I decided to grow the beard while shaving my neck and most of my cheeks (hair grows basically up to my eyeballs and down to my chest, where it merges with my Man-Suit). The neckbeard wasn't an option. Realize that the dork bearding process is essentially to just stop shaving. It's similar to starting a garden by dumping a bag of dirt on the ground and walking away for a few months. Why shape, plan or cultivate? Them shits grow out the ground, bro! Because of this, they routinely rock neckbeards. In fact, "neckbeard" is a great way to obliquely refer to a dork without him realizing. So some shaving had to be done, including my upper lip. Mighty though my follicles are, they don't exert much effort on the mustache front. It's for the best.

The beard started out as an endeavor of pride. It worked pretty damn well--so well, in fact, that pride ceased to be a motivating factor. After the first week of not shaving (in an office full of guys who had, for the most part, also not been shaving) I had a heavy enough coat of scruff that co-workers actually commented on it. At that point, this whole operation became a fact-finding mission. How much strength could I ultimately project from my face? Would it fill in nicely like Baron's or just turn nasty like Joaquin Phoenix's? Three weeks in, I've been pretty happy with the results. The scratching has been minimal. I haven't gotten any really large pieces of food stuck in it (if you know me well, you are impressed by this). There's nice volume, though Baron's got me (and everyone on the planet who isn't some kind of mythical Spartan warrior) beat. I grow thick dark hair at a prodigious rate, so it's nice to save time and real estate when shaving. How do the ladies feel about it? Well, I don't have a girlfriend and all my co-workers are male and in social situations I am basically a sea urchin (quiet, cold and prickly). So I have no idea how they feel about it and they're not lining up to tell me. Let's just assume they find it roughly as unappealing as the rest of my being--a beard shouldn't move the needle too much in either direction. But generally, women despise beards because they're jealous. If they had some personal feature that could be so easily grown, disposed of, modified and accessorized they'd go crazy and expend huge amounts of money and effort doing all the things to it I just listed. But they can't, so they hatin'. See the picture at right? That dude's beard is fucking awesome, but I guarantee his wife hates it. She didn't even come to the beard competition and she tells her man every year that it's a stupid idea. But she knows. She knows.

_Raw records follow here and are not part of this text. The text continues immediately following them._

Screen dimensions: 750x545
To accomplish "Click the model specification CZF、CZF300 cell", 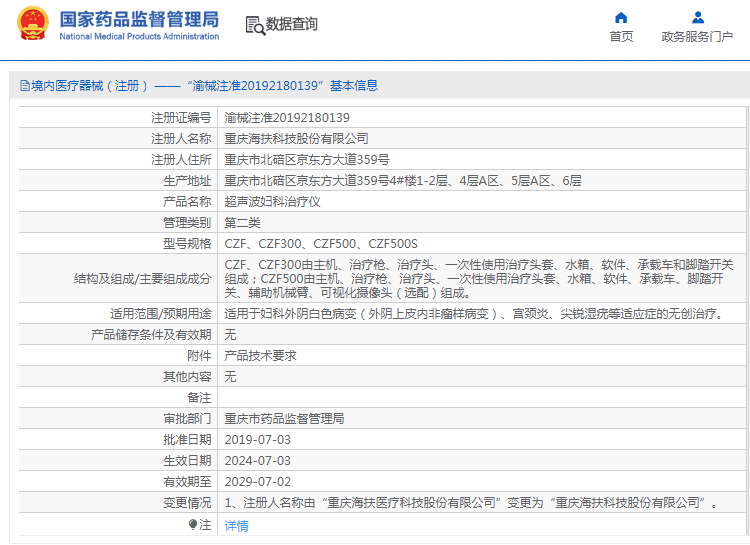I will [320, 243].
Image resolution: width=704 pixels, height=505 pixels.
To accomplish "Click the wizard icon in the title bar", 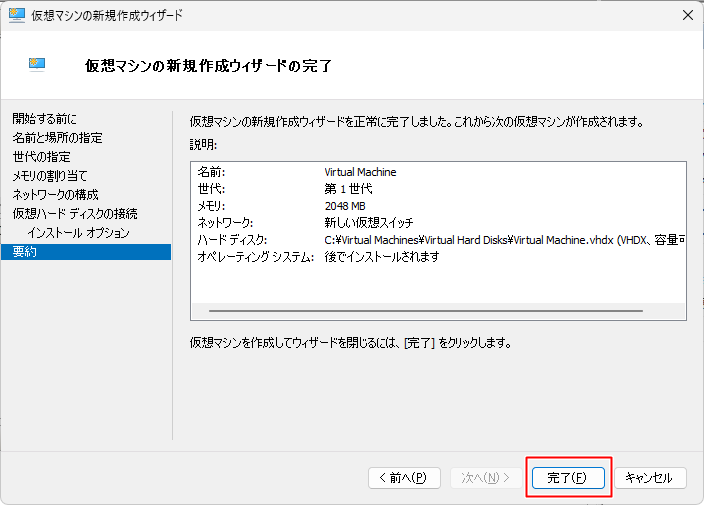I will 17,16.
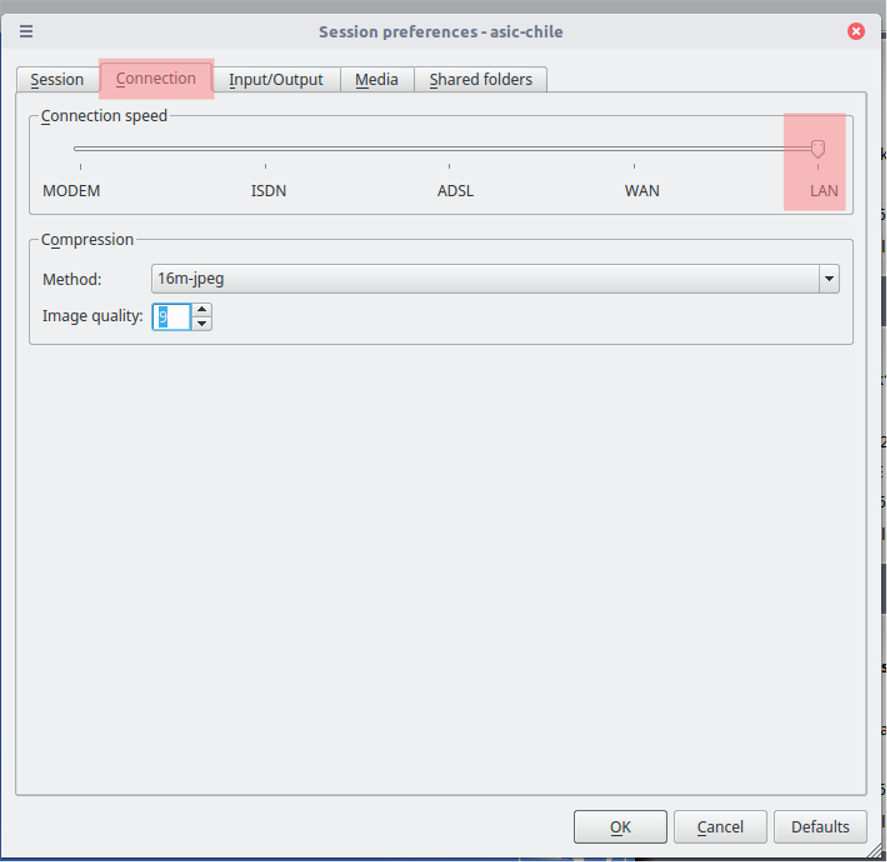Set connection speed to ISDN
Viewport: 887px width, 862px height.
(265, 148)
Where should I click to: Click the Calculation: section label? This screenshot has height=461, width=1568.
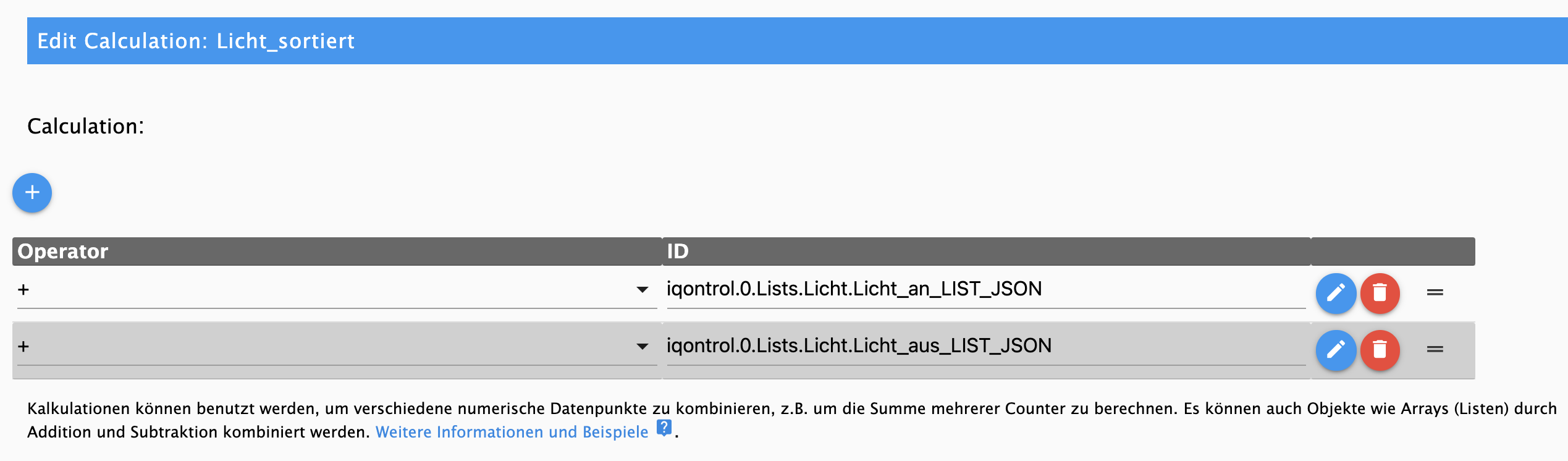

Sadly, it's time for this adventure to end. Soon I'll take the shears and razor to the virile hedge I've erected. I've accomplished everything I set out to: I've shamed my fellow dorks and taken for myself the metaphorical conch shell that is the best beard in the QA department. I've learned that I can, in the space of 2-3 weeks, grow a convincing Amish beard and blend in with those simple people. They have Comcast high-speed over in Pennsylvania, right?


  1. As a 3.5 year beard-wearer and sometimes beard-relapser, I am compelled to ask: how is your stem? and how is your mustache to chin connection (known to serious bearders simply as 'connection', but I don't need to tell you this)?

  2. My stem is solid, though it turns blonde right at my lip. Mustache and connectors are both tragically weak, so I keep them clear. I am kind of forced into an Amish look unless I grow my cheeks.